COVID-19 Reinfection 'Highly Unlikely' For At Least Six Months: Study


A new study conducted by researchers from the University of Oxford and Oxford University Hospitals NHS Foundation Trust found that people who contract COVID-19 are 'highly unlikely' to get reinfected for at least six months. Researchers tested 12,180 frontline health-care workers for coronavirus antibodies to see if they have been previously infected.

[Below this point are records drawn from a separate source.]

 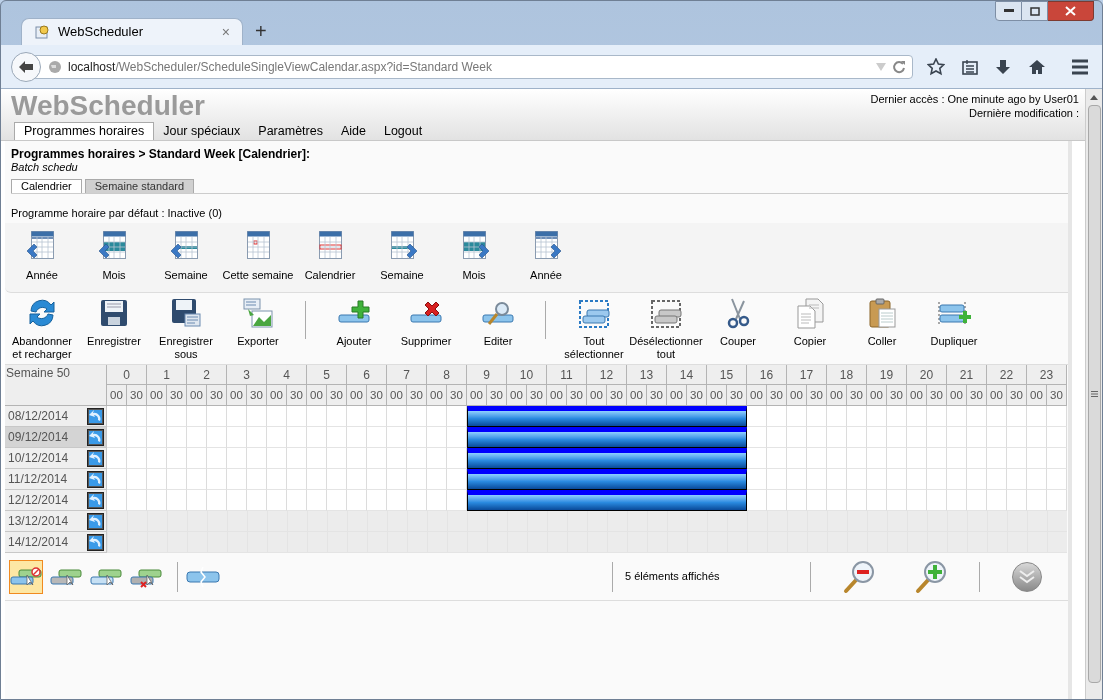 I want to click on nav-tab: Paramètres, so click(x=290, y=131).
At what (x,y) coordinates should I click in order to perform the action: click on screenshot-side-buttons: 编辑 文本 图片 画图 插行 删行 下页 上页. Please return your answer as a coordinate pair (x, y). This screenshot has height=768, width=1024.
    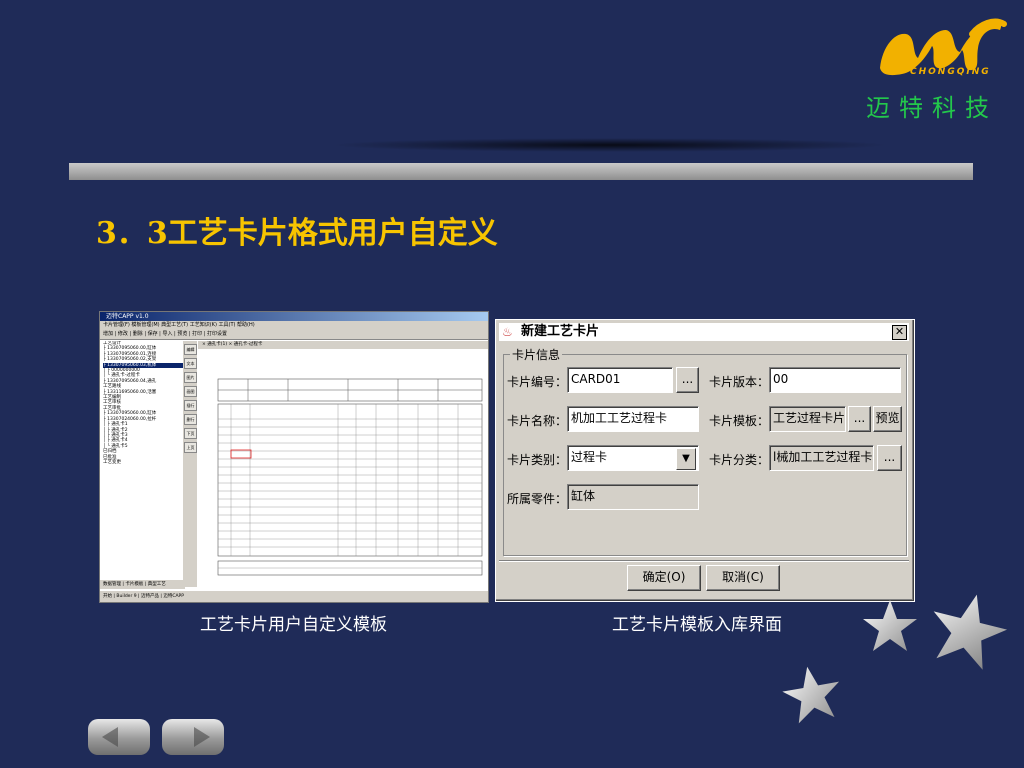
    Looking at the image, I should click on (190, 464).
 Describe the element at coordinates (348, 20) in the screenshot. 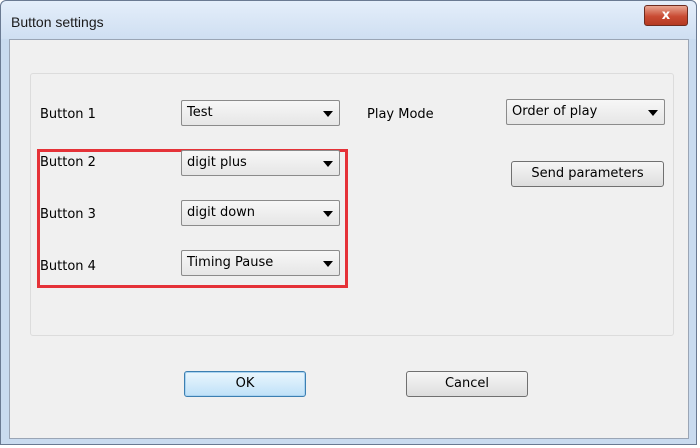

I see `title-bar: Button settings x` at that location.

They found that 1,246 workers had antibodies, and none of them tested positive for COVID-19. Of the remaining workers who did not have antibodies, 89 tested positive for the coronavirus.

"This is really good news because we can be confident that, at least in the short term, most people who get COVID-19 won't get it again," said David Eyre, a professor at Oxford's Nuffield Department of Population Health, who co-led the study.

While the study has not yet been peer-reviewed, and the researchers said they need to do more studies to see if the immunity lasts more than six months, the preliminary results are promising news as scientists continue to develop vaccines for the virus.

"We know from a previous study that antibody levels fall over time," Eyre said. "But this latest study shows that there is some immunity in those who have been infected. We will continue to follow this cohort of staff carefully to see how long protection lasts and whether previous infection affects the severity of infection if people do get infected again."